The most powerfull aspect in ACDK is its seemless interconnectivity to many scripting languages and distributed component technologies.


Content of this chapter:

   (D)COM, CORBA, .NET and JavaOne
   Scripting
   ACDK DMI
     DMI Server
     DMI Clients
     Chained DMI



 (D)COM, CORBA, .NET and JavaOne


COM, CORBA, .NET and Sun ONE has 3 approaches to integrate applications.
  • Common Object Model is used by Microsoft as standard interface between communicating applications.
  • CORBA defines a remote call interface sourounded with a zoo of specification, how application should use this call interface.
  • JavaOne is a specification build on top of language Java and JavaEnterprise Beans.
  • .NET from Microsoft specifies a new runtime environment, class library and Language (C#).

 Scripting

With scripting the barrier between the developer and the customer/user of a application becomes lower.

 ACDK DMI

Connected to the metainfo of a class ACDK can bind scripting languages, to distributed components.

 DMI Server

DMI Server implements the server part of the DMI communication.
ACDK, COM, CORBA and Java classes/interfaces are DMI servers.

 DMI Clients

DMI Clients can instantiate and use DMI Servers without any further interface clue code.
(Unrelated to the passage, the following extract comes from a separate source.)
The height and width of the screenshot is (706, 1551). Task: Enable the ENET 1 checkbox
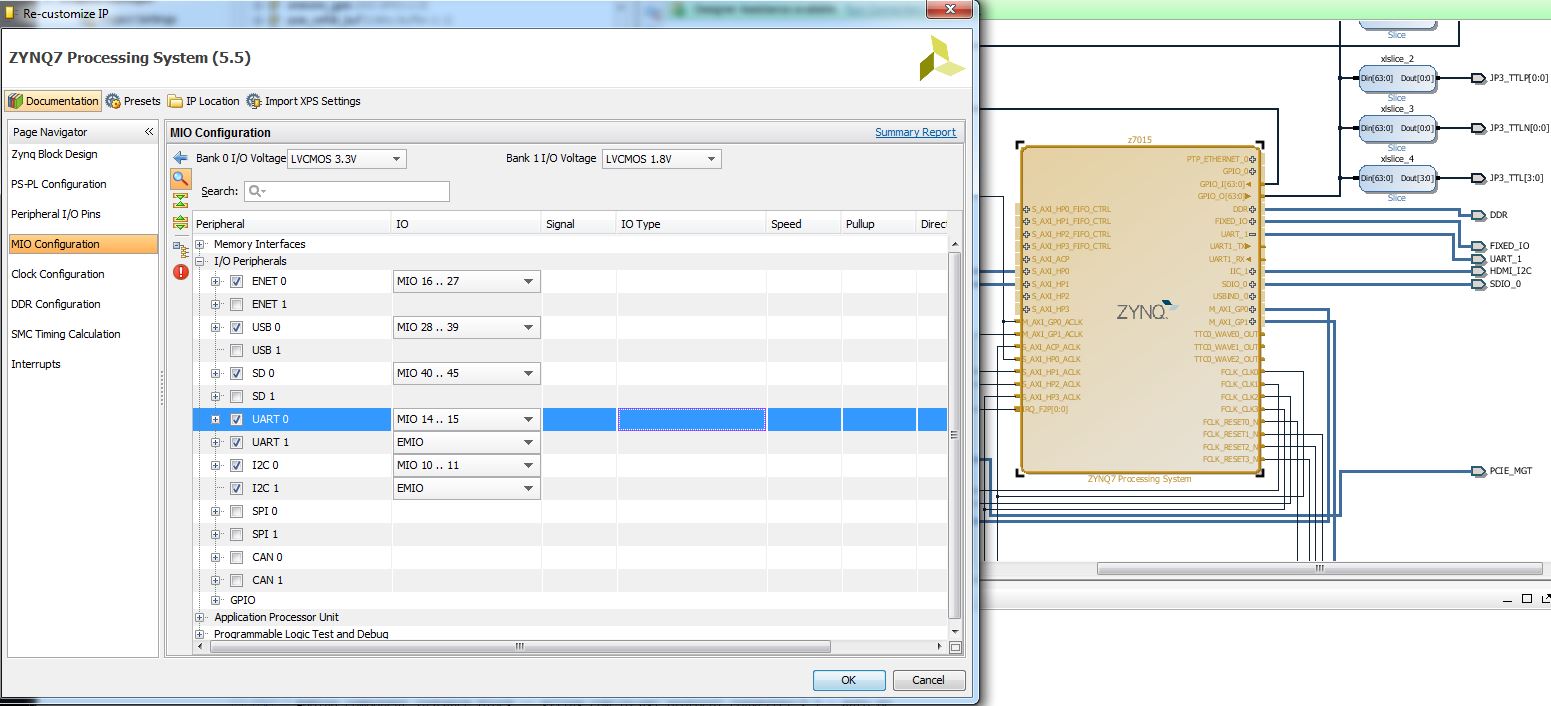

DMI Clients in ACDK are ACDK itself, COM and CORBA clients, Perl, Lisp, Python, Tcl, and through COM also VisualBasic, C#, VBScript, JScript.

Each DMI Client and DMI Server can be communicate with each other.


 Chained DMI


Because ACDK DMI is chainable, you can use ACDK as middleware to connect a DMI client (for example scripting language) with a DMI server (for Example a COM Object) which originally have no connection.
Following an example with python as client and COM as server.


import acdk
classloader = acdk.Object("acdk/lang/ClassLoader")
classloader.findClass("acdkx/com/ComObject")
word = acdk.invoke_static("acdkx/com/ComObject", "New", "Word.Application")
word.poke("Visible", 1)
doc = word.peek("Documents").Add()
sel = word.peek("ActiveWindow").peek("Selection")
sel.TypeText("This is ")
sel.peek("Font").poke("Bold", 1)
sel.TypeText("ACDK")
sel.peek("Font").poke("Bold", 0)
sel.TypeText(" instrumenting Word through acdk_python")
acdk.invoke_static("acdk/lang/Thread", "sleep", 3000)
word.Quit(0)

With the DMI client API for Python it creates a Object "acdkx/com/ComObject". This object works as a proxy to the underlying COM application (here Microsoft Word). From the python view point the object is a native ACDK object, and all methods and member can be used without further indirection.